--- START ---

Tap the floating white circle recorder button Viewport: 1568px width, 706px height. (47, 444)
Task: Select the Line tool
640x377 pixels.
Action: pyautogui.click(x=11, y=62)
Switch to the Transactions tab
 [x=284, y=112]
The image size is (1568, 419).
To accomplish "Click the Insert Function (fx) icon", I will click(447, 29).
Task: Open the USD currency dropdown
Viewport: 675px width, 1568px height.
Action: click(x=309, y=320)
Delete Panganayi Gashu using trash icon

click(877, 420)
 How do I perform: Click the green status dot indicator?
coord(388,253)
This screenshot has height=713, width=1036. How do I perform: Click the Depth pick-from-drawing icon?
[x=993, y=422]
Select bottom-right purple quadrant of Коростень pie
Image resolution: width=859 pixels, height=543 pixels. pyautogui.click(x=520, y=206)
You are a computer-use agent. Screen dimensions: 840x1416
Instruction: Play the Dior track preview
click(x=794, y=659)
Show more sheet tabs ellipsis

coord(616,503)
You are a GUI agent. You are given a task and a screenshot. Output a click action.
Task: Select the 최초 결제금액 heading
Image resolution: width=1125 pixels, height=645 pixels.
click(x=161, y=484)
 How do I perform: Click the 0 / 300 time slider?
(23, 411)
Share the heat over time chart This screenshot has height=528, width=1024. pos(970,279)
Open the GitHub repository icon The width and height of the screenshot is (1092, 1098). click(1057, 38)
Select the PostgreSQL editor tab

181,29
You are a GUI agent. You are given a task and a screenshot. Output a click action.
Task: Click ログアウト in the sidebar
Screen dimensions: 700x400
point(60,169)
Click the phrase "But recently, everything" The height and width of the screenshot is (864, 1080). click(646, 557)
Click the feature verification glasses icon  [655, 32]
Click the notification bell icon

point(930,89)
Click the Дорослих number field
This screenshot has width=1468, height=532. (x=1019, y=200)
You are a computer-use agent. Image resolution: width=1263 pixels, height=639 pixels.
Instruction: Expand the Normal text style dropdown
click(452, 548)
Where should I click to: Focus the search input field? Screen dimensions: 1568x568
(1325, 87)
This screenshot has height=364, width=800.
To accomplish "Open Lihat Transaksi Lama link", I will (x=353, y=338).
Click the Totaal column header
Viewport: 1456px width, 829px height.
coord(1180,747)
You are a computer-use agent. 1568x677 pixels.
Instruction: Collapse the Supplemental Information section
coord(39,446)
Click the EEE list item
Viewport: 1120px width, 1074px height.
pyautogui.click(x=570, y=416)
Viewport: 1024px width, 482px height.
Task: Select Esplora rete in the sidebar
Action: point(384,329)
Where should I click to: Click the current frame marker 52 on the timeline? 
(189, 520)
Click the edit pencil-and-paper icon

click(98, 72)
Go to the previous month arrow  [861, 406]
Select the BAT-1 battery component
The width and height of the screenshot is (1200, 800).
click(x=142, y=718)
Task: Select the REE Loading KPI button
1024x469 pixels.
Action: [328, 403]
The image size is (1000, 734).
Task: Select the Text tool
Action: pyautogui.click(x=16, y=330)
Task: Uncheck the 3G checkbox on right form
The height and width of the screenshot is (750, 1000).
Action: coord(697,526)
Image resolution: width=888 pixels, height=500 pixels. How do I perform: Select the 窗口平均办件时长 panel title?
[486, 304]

--- END ---

## WHAT THE TASK ASKS
Once you reach the line that contains "Click the Дорослих number field", transcribe it and all remaining lines of the listing exactly; skip everything before it.

## THE ANSWER
Click the Дорослих number field
This screenshot has width=1468, height=532. (x=1019, y=200)
You are a computer-use agent. Image resolution: width=1263 pixels, height=639 pixels.
Instruction: Expand the Normal text style dropdown
click(452, 548)
Where should I click to: Focus the search input field? Screen dimensions: 1568x568
(1325, 87)
This screenshot has height=364, width=800.
To accomplish "Open Lihat Transaksi Lama link", I will (x=353, y=338).
Click the Totaal column header
Viewport: 1456px width, 829px height.
coord(1180,747)
You are a computer-use agent. 1568x677 pixels.
Instruction: Collapse the Supplemental Information section
coord(39,446)
Click the EEE list item
Viewport: 1120px width, 1074px height.
pyautogui.click(x=570, y=416)
Viewport: 1024px width, 482px height.
Task: Select Esplora rete in the sidebar
Action: point(384,329)
Where should I click to: Click the current frame marker 52 on the timeline? 
(189, 520)
Click the edit pencil-and-paper icon

click(98, 72)
Go to the previous month arrow  [861, 406]
Select the BAT-1 battery component
The width and height of the screenshot is (1200, 800).
click(x=142, y=718)
Task: Select the REE Loading KPI button
1024x469 pixels.
Action: [328, 403]
The image size is (1000, 734).
Task: Select the Text tool
Action: pyautogui.click(x=16, y=330)
Task: Uncheck the 3G checkbox on right form
The height and width of the screenshot is (750, 1000).
Action: coord(697,526)
Image resolution: width=888 pixels, height=500 pixels. How do I perform: Select the 窗口平均办件时长 panel title?
[486, 304]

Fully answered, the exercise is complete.